A Pre-Training Analogue of Grokking in Language Models: Tracing Delayed Grammatical Generalization
For researchers studying neural network generalization and language model training dynamics, this work provides a method to analyze delayed generalization in LLM pre-training, though it is an incremental extension of grokking concepts to a new setting.
The paper introduces an exposure-based framework to study grokking-like delayed generalization in LLM pre-training, demonstrating across five grammatical phenomena that generalization occurs after initial fitting, with grammatical concept vectors becoming more predictive and higher-dimensional post-generalization.
Grokking, the phenomenon in which neural networks generalize long after fitting their training data, has been studied in supervised settings on many epochs. LLM pre-training instead involves next-token prediction over an unlabeled corpus, with limited data repetition and no explicit train/validation split. To address this, we propose an exposure-based framework that enables the study of grokking-like dynamics during LLM pre-training.

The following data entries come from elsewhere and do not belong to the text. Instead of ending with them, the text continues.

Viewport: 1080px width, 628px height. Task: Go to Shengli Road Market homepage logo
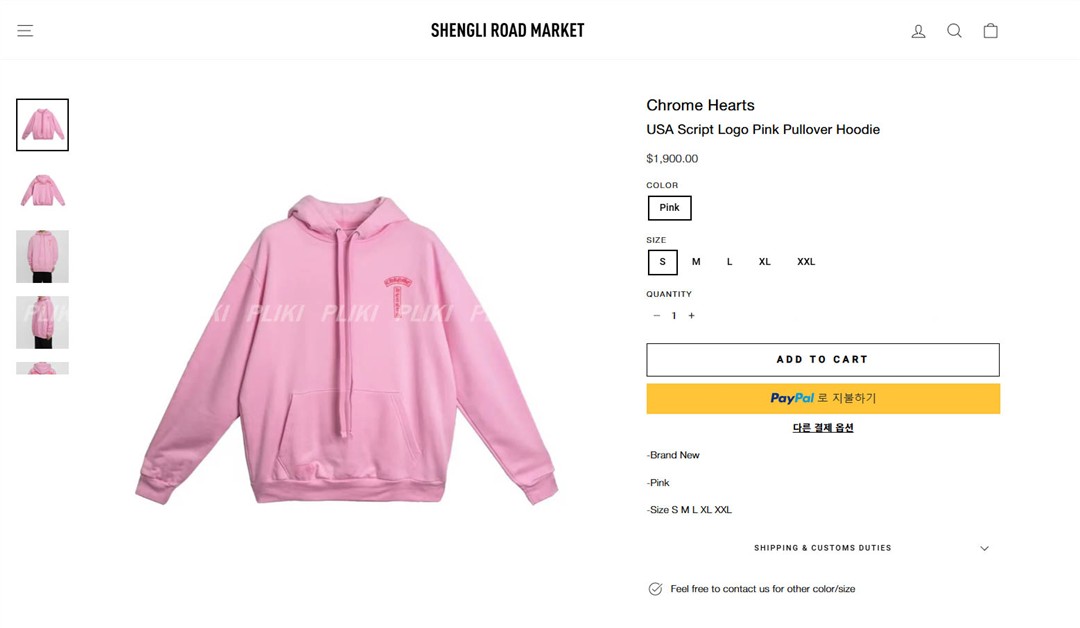pyautogui.click(x=507, y=31)
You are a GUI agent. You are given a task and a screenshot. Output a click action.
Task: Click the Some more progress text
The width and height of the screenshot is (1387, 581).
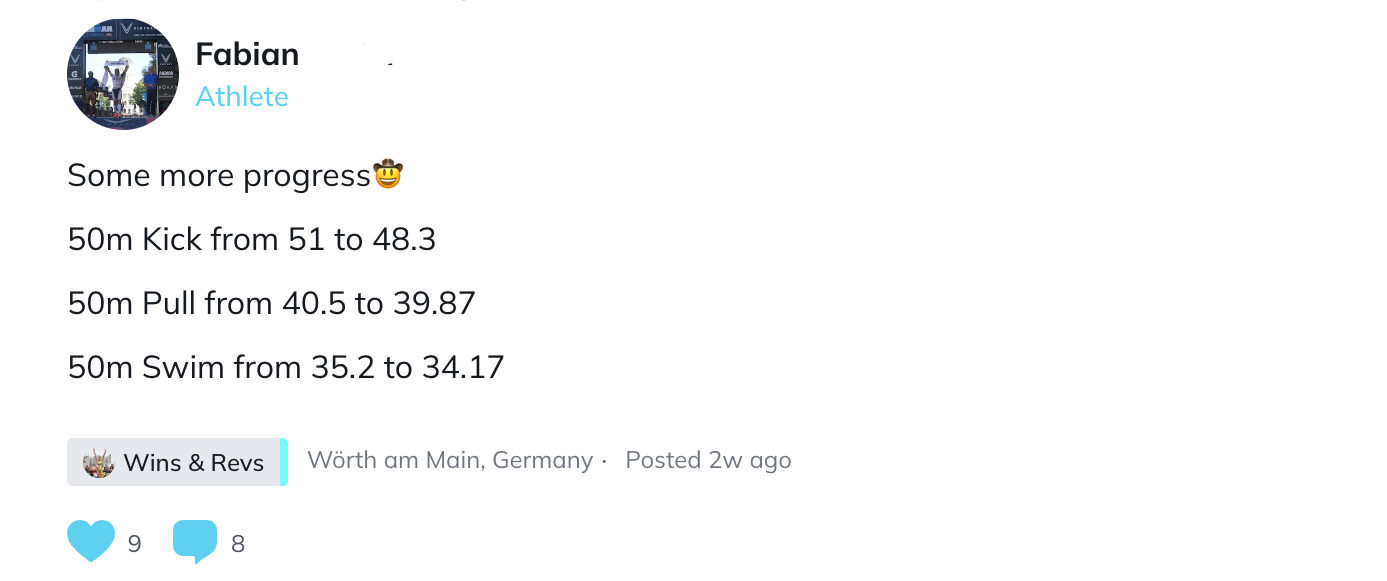point(219,176)
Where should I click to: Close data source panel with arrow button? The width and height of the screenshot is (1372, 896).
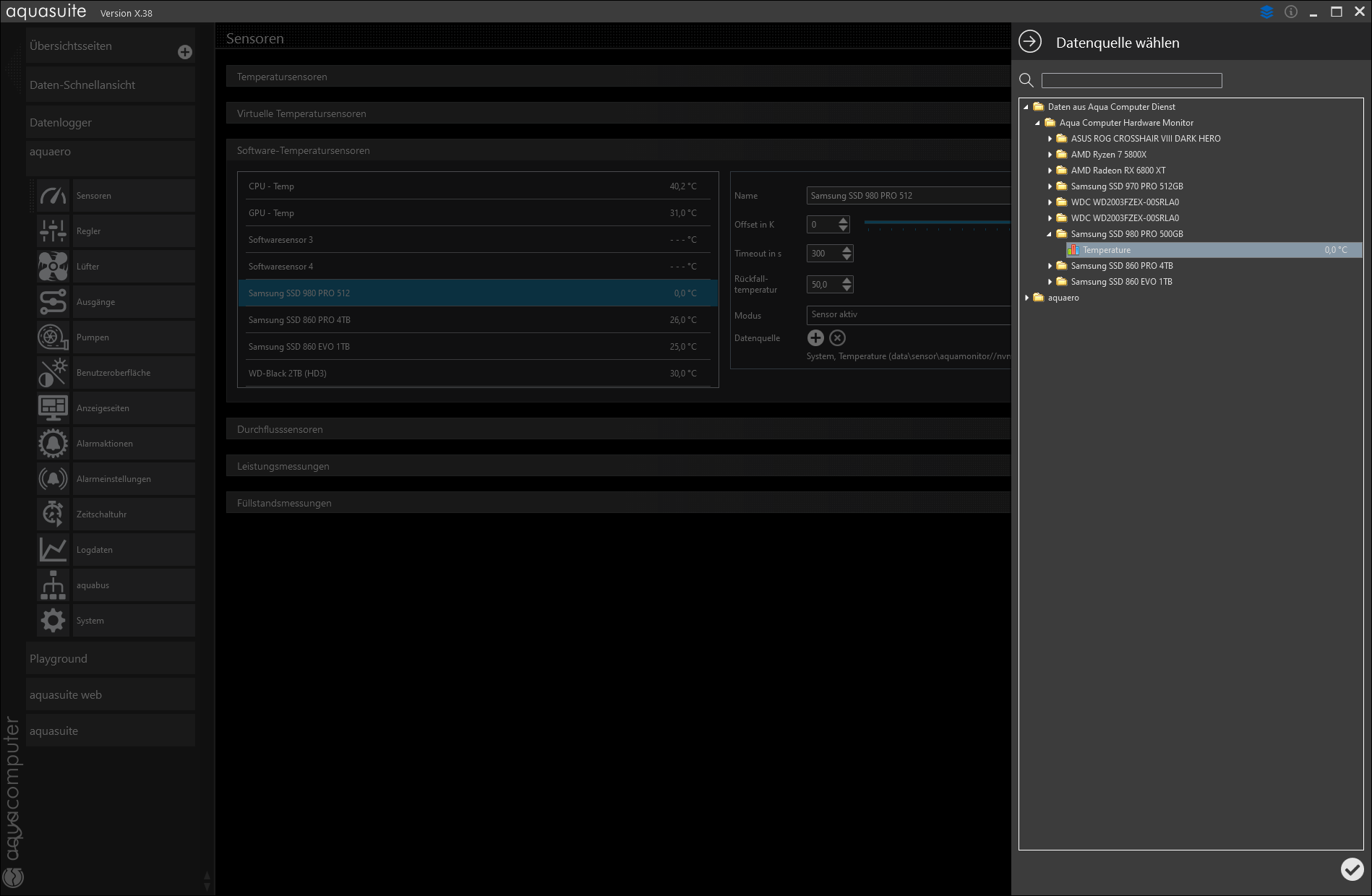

We ground our evaluation in BLiMP minimal pairs, which provide controlled grammatical contrasts. For every BLiMP minimal pair, we identify a critical phrase, the smallest continuous span that captures the grammatical contrast and the phenomenon-relevant context. Examples whose critical phrase appears in the pre-training window are assigned to the proxy-train split; the remaining examples are assigned to the proxy-validation split. Across five grammatical phenomena, we observe delayed generalization. Analyzing pre-training checkpoints before and after generalization shows that grammatical concept vectors become more predictive of grammatical acceptability and occupy a higher-dimensional subspace after generalization. We also find that attention from the critical token to the relevant context token is concentrated in a small number of heads.